# PASSAGE GIVEN
(begin)

The supreme court has no authority to pronounce a judgment or decree upon the question whether a proposed law or ordinance will be valid and constitutional is enacted by a legislative body or adopted by the electors. Where the mandatory provisions of the constitution or statute prescribing the necessary preliminary steps to authorize the submission to the electors of an initiative statute or ordinance have been complied with the submission will not be enjoined (Pfeiffer v. Graves, Secretary of State, 88 Ohio St. 473, approved and followed) : Cincinnati v. Hillenbrand, 103 O. S. 286.
The time during which an election on an initiative ordinance is enjoined, is to be deducted in determining when such election is to be held: Cincinnati v. Hillenbrand, 103 O. S. 286.
A city ordinance, including one for the submission of the question of choosing a commission to frame a charter, may be attested by a clerk pro tem, duly elected by the council: State ex rel. v. Fouts, 103 O. S. 345.
Injunction is the proper remedy to prevent the expenditure of public money by a board of deputy state supervisors of elections in submitting to the electors a statute or ordinance pursuant to an initiative petition, where mandatory provisions of the constitution or statute prescribing the necessary preliminary steps to authorize such submission have not been complied with. Cincinnati v. Hillenbrand, 103 O. S. 286.

(end)

# COLLECTED DATA
(begin)

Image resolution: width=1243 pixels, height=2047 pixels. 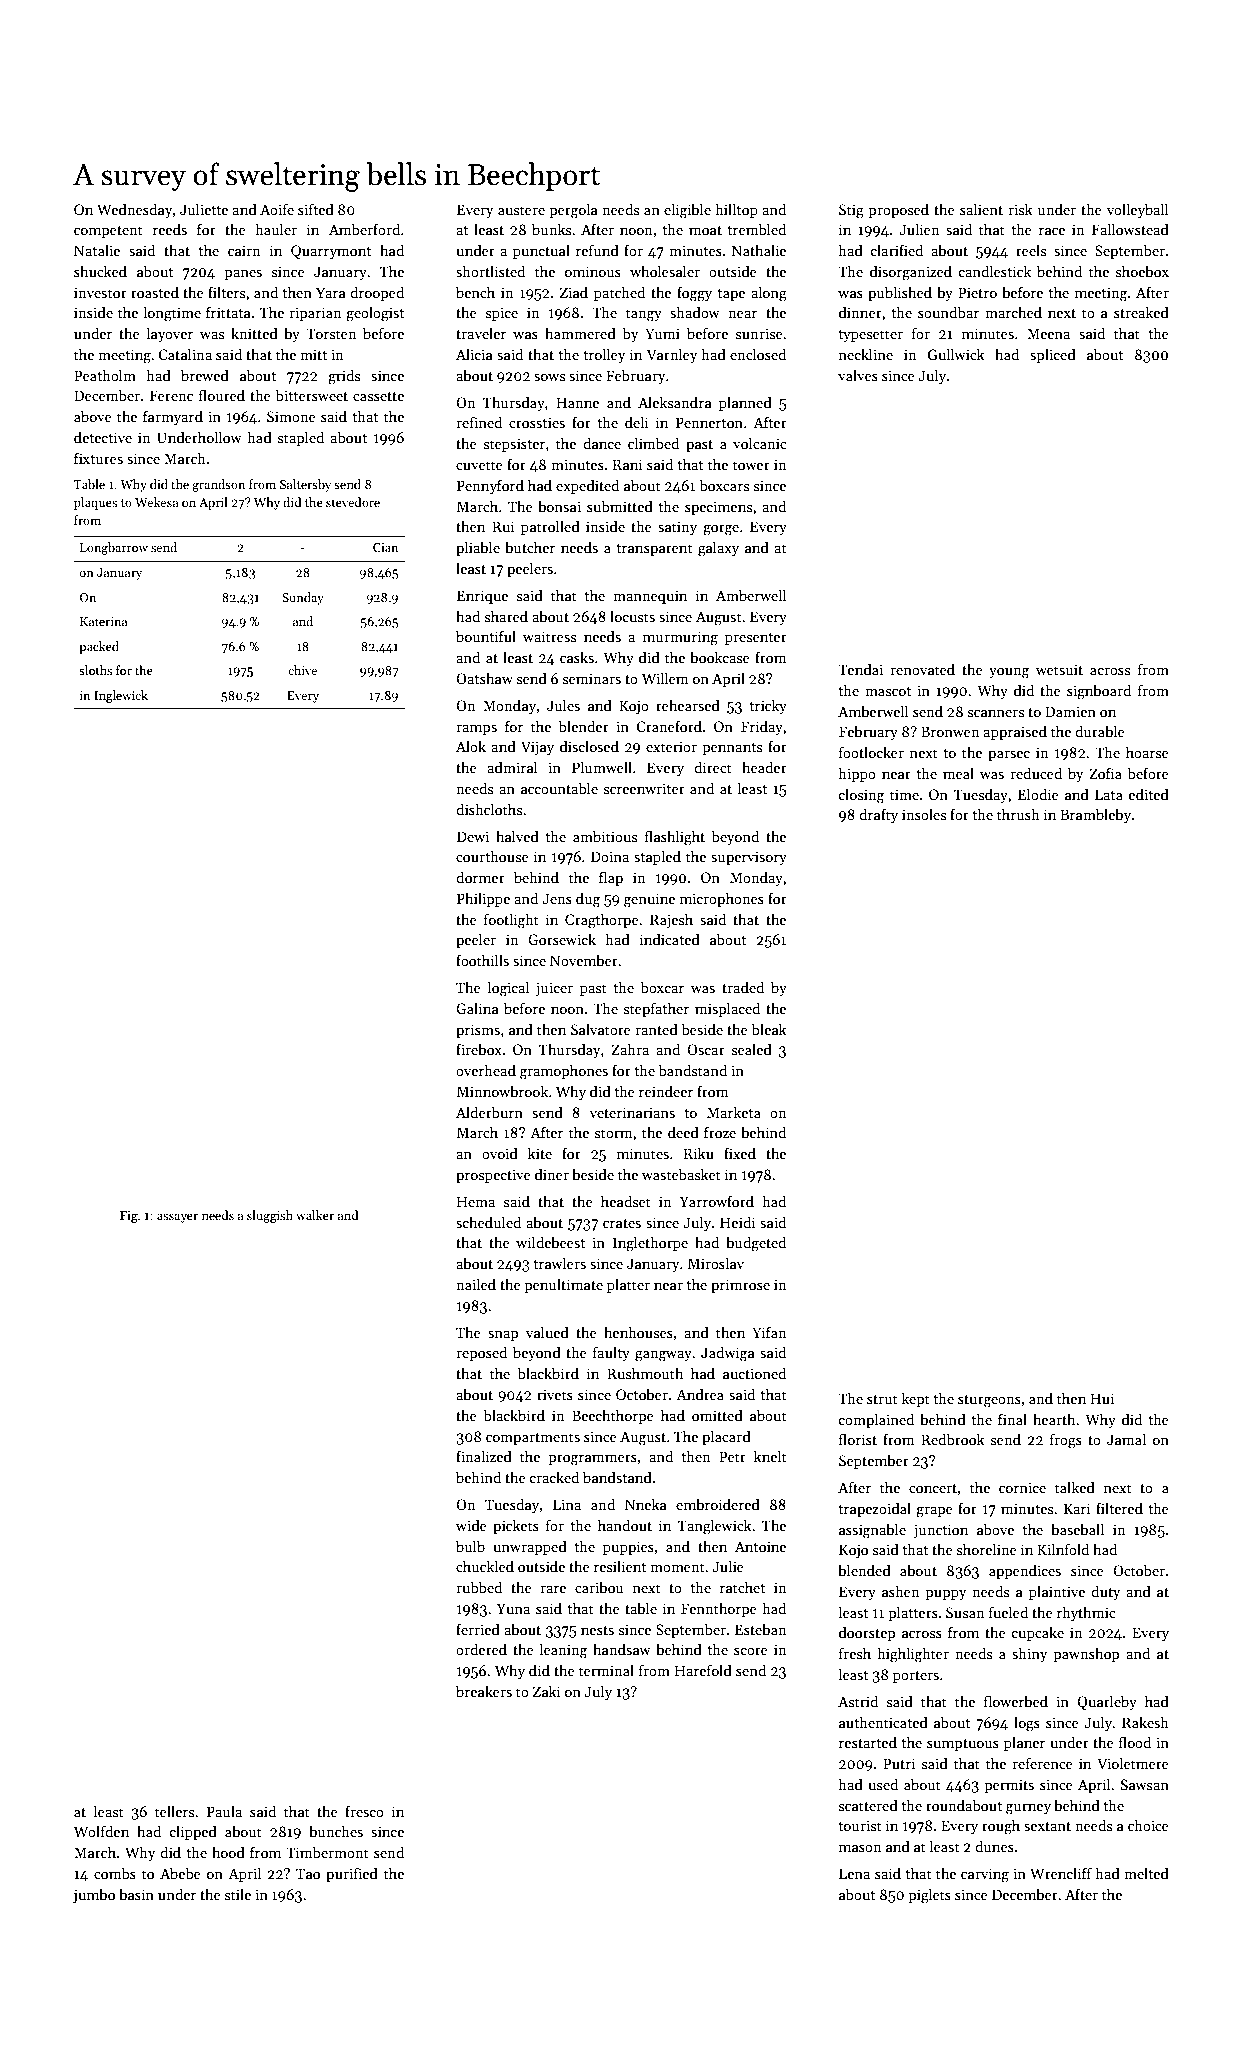 I want to click on Lena, so click(x=854, y=1873).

(end)

# WRITTEN PROBLEM A
According to the court digest, who may attest a city ordinance?
# WRITTEN PROBLEM B
From the court digest, extract the part that opens with the words containing "The time during" and closes with "with. Cincinnati v. Hillenbrand, 103 O. S. 286.".
The listing has no connection to the court digest.

# WORKED SOLUTION A
A clerk pro tem, duly elected by the council.

# WORKED SOLUTION B
The time during which an election on an initiative ordinance is enjoined, is to be deducted in determining when such election is to be held: Cincinnati v. Hillenbrand, 103 O. S. 286.
A city ordinance, including one for the submission of the question of choosing a commission to frame a charter, may be attested by a clerk pro tem, duly elected by the council: State ex rel. v. Fouts, 103 O. S. 345.
Injunction is the proper remedy to prevent the expenditure of public money by a board of deputy state supervisors of elections in submitting to the electors a statute or ordinance pursuant to an initiative petition, where mandatory provisions of the constitution or statute prescribing the necessary preliminary steps to authorize such submission have not been complied with. Cincinnati v. Hillenbrand, 103 O. S. 286.